## Page excerpt
Leaders of a newly established research center on drug addiction in rural areas are recruiting participants who they hope will teach them as much about the phenomenon of rural drug use as longitudinal cohorts taught researchers about the progression of HIV in the early years of that crisis.

The recruiting task is by no means simple, with the Rural Drug Addiction Research Center reaching out to community organizations, detox centers, police departments and others to help identify active drug users who might want to participate. “The level of stigma in rural areas is high,” center director Kirk Dombrowski, PhD, tells Addiction Professional.

Funded with a five-year grant from the National Institutes of Health (NIH), the center will focus on regions of Nebraska, Kansas, Iowa and Missouri that are proximate to the Lincoln campus of the University of Nebraska. Dombrowski, a professor of sociology whose interest in rural addiction issues dates to his graduate work in the 1990s, says drug use trends in the Midwest tend to receive comparatively little attention.

“There is a lot of attention lately to overdose,” he says, which is an issue generally more prominent in parts of the country where opioids dominate the landscape (although fentanyl's emergence in the stimulant supply has begun to change that to some degree).

“People don't recognize, for instance, that Iowa has the nation's biggest problem of hospitalization for meth overdose,” Dombrowski says. “It doesn't get the same resonance.”

Building on past research

Research projects conducted at the University of Nebraska in recent years, including studies of alcohol use and suicide in Alaska Natives and of injection drug use and HIV in Puerto Rico, helped establish a vision to take on greater aims in addiction research at the university. The new center has taken on the slogan “from synapse to society” in describing its focus. There will be an emphasis on public health issues tied to addiction.

Dombrowski says there are numerous misconceptions about the dynamics of substance use in rural areas. For example, the significant presence of polysubstance use in rural populations often is attributed to irregularities in the drug supply, but Dombrowski says research has shown that the issue actually reflects the tendency for users to take on the habits of people from whom they learned. That concept is known as “homophily” in sociology. It is analogous to why new smokers tend to use the same brand as those who first introduced them to cigarettes, Dombrowski says.

Another goal of the center will involve growing the research community by giving early-career faculty the tools to excel in this area of study. Once these individuals are able to secure research support on their own, they will move out of center support and other new researchers can be brought in, Dombrowski says.

Tracking participants

Dombrowski says it has been difficult historically to sustain research cohorts in rural communities, but adds that injection drug users in the Puerto Rico study participated for five years.

Leaders of the new center hope to interview participants in the new cohort twice a year for the next four years, once the entire cohort has come on board.

## Source information
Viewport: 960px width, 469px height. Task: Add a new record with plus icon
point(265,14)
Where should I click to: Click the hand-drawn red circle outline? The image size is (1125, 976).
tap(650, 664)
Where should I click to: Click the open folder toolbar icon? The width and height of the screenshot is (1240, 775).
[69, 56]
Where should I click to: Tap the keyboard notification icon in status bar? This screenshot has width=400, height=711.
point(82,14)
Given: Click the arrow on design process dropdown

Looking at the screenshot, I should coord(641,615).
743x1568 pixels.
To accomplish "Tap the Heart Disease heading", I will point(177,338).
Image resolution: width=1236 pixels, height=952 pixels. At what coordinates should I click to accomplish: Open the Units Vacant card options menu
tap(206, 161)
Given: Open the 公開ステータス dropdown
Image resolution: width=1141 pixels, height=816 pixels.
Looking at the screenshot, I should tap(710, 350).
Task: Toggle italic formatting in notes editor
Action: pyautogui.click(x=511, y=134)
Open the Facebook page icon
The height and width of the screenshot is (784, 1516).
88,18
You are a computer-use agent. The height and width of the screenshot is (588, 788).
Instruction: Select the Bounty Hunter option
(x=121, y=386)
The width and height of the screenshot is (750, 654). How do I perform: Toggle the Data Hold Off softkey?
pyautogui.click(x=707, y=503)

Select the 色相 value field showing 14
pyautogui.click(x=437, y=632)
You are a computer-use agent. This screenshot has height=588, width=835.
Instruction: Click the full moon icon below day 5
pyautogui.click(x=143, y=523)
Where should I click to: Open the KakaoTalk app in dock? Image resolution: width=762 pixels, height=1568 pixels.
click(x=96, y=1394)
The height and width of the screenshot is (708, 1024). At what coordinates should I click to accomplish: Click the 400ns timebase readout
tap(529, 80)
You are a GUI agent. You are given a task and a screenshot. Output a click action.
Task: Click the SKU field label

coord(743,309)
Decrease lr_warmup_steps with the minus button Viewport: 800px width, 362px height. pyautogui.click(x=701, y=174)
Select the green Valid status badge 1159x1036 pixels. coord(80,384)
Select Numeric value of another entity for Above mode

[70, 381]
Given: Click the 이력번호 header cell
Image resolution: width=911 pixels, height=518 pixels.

## Task brief
Edit the passage of the rural addiction article starting at "Dombrowski says there" and ending at "in, Dombrowski says.", putting "junior faculty members" in place of "early-career faculty".

## The answer
Dombrowski says there are numerous misconceptions about the dynamics of substance use in rural areas. For example, the significant presence of polysubstance use in rural populations often is attributed to irregularities in the drug supply, but Dombrowski says research has shown that the issue actually reflects the tendency for users to take on the habits of people from whom they learned. That concept is known as “homophily” in sociology. It is analogous to why new smokers tend to use the same brand as those who first introduced them to cigarettes, Dombrowski says.

Another goal of the center will involve growing the research community by giving junior faculty members the tools to excel in this area of study. Once these individuals are able to secure research support on their own, they will move out of center support and other new researchers can be brought in, Dombrowski says.